Fears about providers taking advantage of EHR technology to commit Medicare fraud may be unfounded, according to a study published online this week in Health Affairs. Concerns over intentional and inadvertent fraud, committed by copying and pasting inaccurate documentation or selecting incorrect billing codes, are not widespread enough to commit significant resources towards policy changes, found Julia Adler-Milstein, University of Michigan assistant professor of information, and Ashish K. Jha, Harvard professor of public health.
“There have been a lot of anecdotes and individual cases of hospitals using electronic health records in fraudulent ways. Therefore there was an assumption that this was happening systematically, but we find that it isn’t,” said Adler-Milstein.
The Office of the Inspector General (OIG) has criticized CMS for its lack of attention to the possibility of EHR-related fraud, although it has also admitted that the scope of such activities is currently unknown. In 2012, providers were issued a warning from the Department of Justice cautioning them against using EHRs to falsely attest to meaningful use, citing two practices that may have used upcoded medical records or cloned documentation to cheat their way into a successful attestation. Providers have since been required to endure audits to ensure proper compliance with the program’s rules.
Adler-Milstein and Jha found that there was little difference in the Medicare billing rate between hospitals that had adopted EHRs and those that hadn’t. Billing rates remained constant even for hospitals with a financial incentive to bump up their Medicare billings, such as those that operate on a for-profit basis, those experiencing fierce competition within their market, and facilities with a high proportion of Medicare patients.

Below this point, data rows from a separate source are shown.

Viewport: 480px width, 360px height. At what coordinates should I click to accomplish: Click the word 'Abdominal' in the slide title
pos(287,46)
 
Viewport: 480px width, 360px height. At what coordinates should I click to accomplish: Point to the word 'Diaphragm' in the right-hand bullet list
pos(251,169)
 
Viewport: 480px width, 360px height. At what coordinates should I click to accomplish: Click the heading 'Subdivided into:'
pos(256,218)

While Medicare fraud in general is of critical concern for CMS, the Office of the Inspector General, and the Government Accountability Office, the majority of notable fraud schemes involve billing for false services uses fake patients, inflated diagnoses, or unlicensed practitioners, a racket that has long been conducted before EHRs became commonplace. In 2010, at the very beginning of the EHR Incentive Programs, Medicare paid out $6.7 billion in inappropriate evaluation and management (E/M) reimbursements due to poor documentation and coding efforts on the part of healthcare providers. At the time, only 57% of providers who billed for E/M services were using an EHR.